Liberalization as a Weak, Institutionally Determined, Market-Oriented Policy

Finally, another motivation for left-wing liberalization could be referred to the institutional political environment within which political parties decide their policies. This argument relies on the idea that the presence in office of left-wing parties in a heterogeneous coalition and/or under proportional electoral systems, might induce liberalization either as a way to deter stronger market oriented policy, for instance through the exercise of veto powers against decision to privatize (Bortolotti and Pinotti 2008), or as a way of conceding ‘some’ market oriented policy to other political members’ in the coalition, in exchange of redistributive policies towards left-wing constituents. Thus in some weak political-institutional settings, when left-wing party is in office, liberalization could be adopted as the weakest market oriented policy the left-wing party is willing to concede to other members of the coalition. A symmetric explanation might hold when right-wing parties are in office and coalitional veto powers force towards the weakest form of market-oriented policy.

In Fig. 3, we compare OECD data on liberalization (OECD 2009) and World bank Data on Government Heterogeneity. Liberalization is measured by subtracting the OECD’s (2009) indicator of entry barriers from its maximum value (the index ranges from 0 to 6). Government’s heterogeneity is defined by the World Bank as the probability that two deputies picked at random from among the government parties will be of different parties (source: World Bank 2008). Figure 3 shows that there is slight but significant correlation between Government’s heterogeneity and the average liberalization level for the 30 OECD countries considered in Fig. 1, and confirms a positive and statistically significant effect on entry liberalization.

Fig. 3
figure 3

Economic liberalization and government heterogeneity.
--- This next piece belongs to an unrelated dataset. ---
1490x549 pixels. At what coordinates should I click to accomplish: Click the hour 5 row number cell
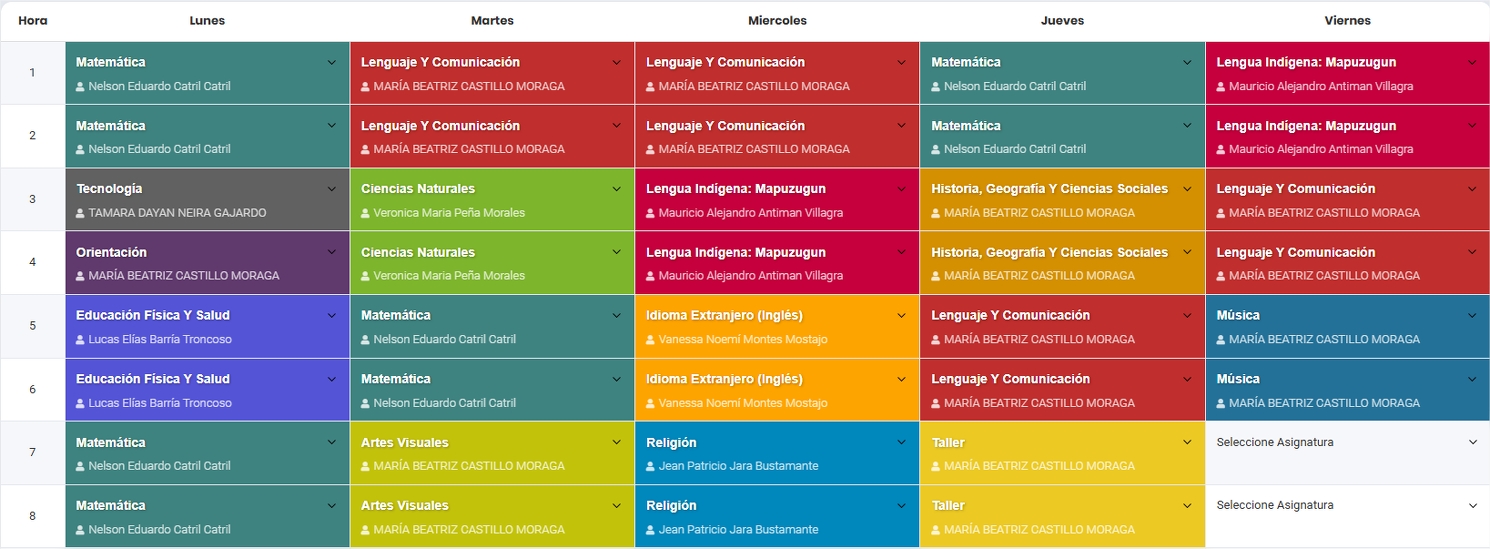tap(32, 326)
Data are the most updated available and refer to 2006; liberalization is measured by subtracting the OECD’s (2009) indicator of entry barriers from its maximum value (the index ranges from 0 to 6), government heterogeneity is defined as the probability that two deputies picked at random from among the government parties will be of different parties (World Bank 2008)

Filling the Research Agenda

It is worth emphasizing that any attempt to single out from the above any dominant interpretation for the observed left-wing liberalization wave is destined to fail. The above might be concurring explanations that need further research.
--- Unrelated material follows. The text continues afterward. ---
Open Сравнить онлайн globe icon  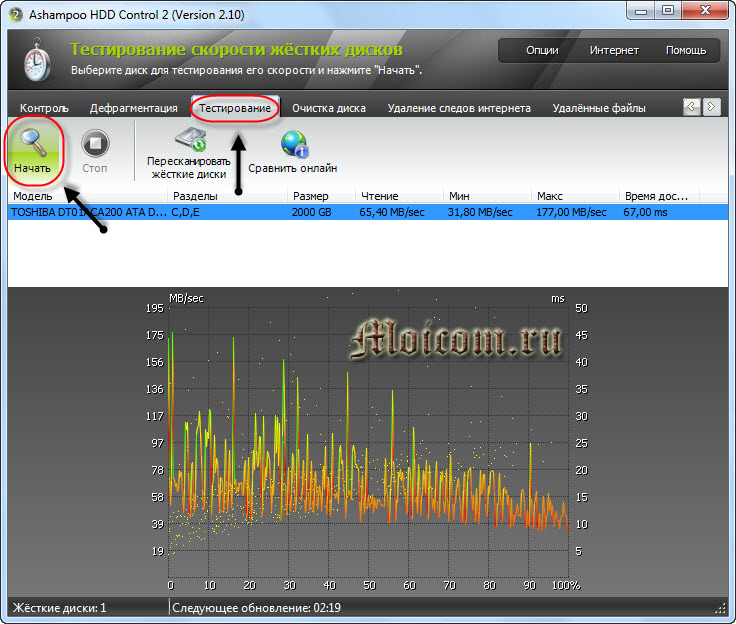pos(295,144)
The research puzzle to be addressed by future research is the following: why do left-wing parties in office liberalize, and why do they seem to liberalize, on average, to a greater extent than right-wing governments do?
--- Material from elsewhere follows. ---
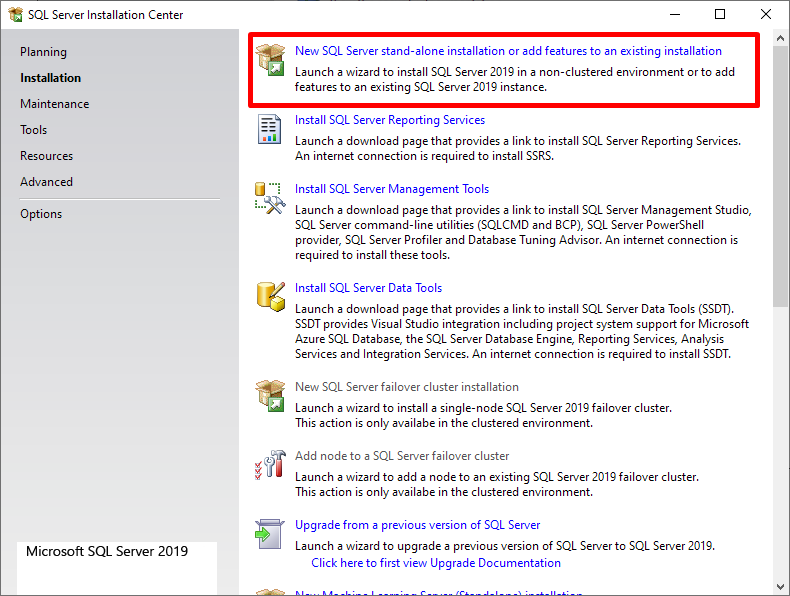Launch New SQL Server stand-alone installation link
This screenshot has width=790, height=596.
tap(508, 51)
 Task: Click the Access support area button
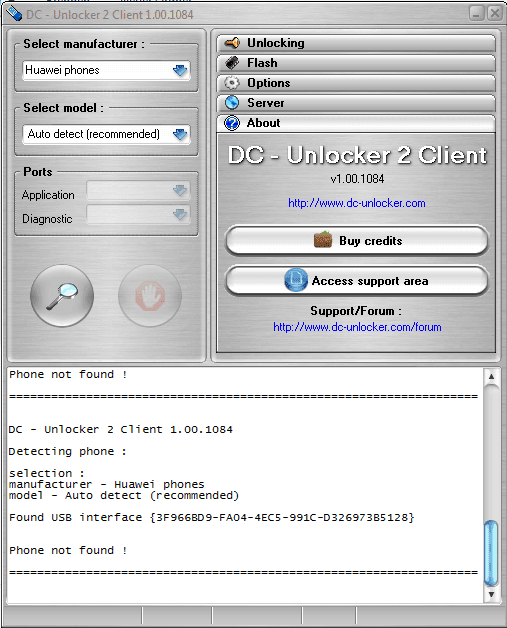tap(357, 281)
We argue that existing theoretical arguments regarding political determinants of market-oriented policies do not provide unambiguous criteria to support the existence of a clear Left-Right divide on liberalization mirroring the one theorized and observed for privatization.

Our purpose here was simply to outline how the economic literature on the political determinants of market-oriented policies failed in two respects so far: (i) in acknowledging the relevance of left-wing executive liberalization in OECD network industries, over the last 30 years and (ii) in explaining why right-wing governments resulted to be less active than left-wing ones in promoting liberalization. The convergence process between Left and Right is at least truncated, as when left-wing governments started ‘imitating’ right-wing executives’ liberalizations, the latter ‘reduced’ their liberalization intensity.

Partisanship and political institutions still matter for liberalization. But the analysis of the political rationale and the institutional determinants behind deregulation of network industries is still in its infancy and further research is needed to properly address the results and the stylized facts we outline. To conclude, a comprehensive theoretical framework is still needed in order to understand the economic and political rationale, respectively, for right-wing and left-wing parties to hinder or promote liberalization policy in network industries.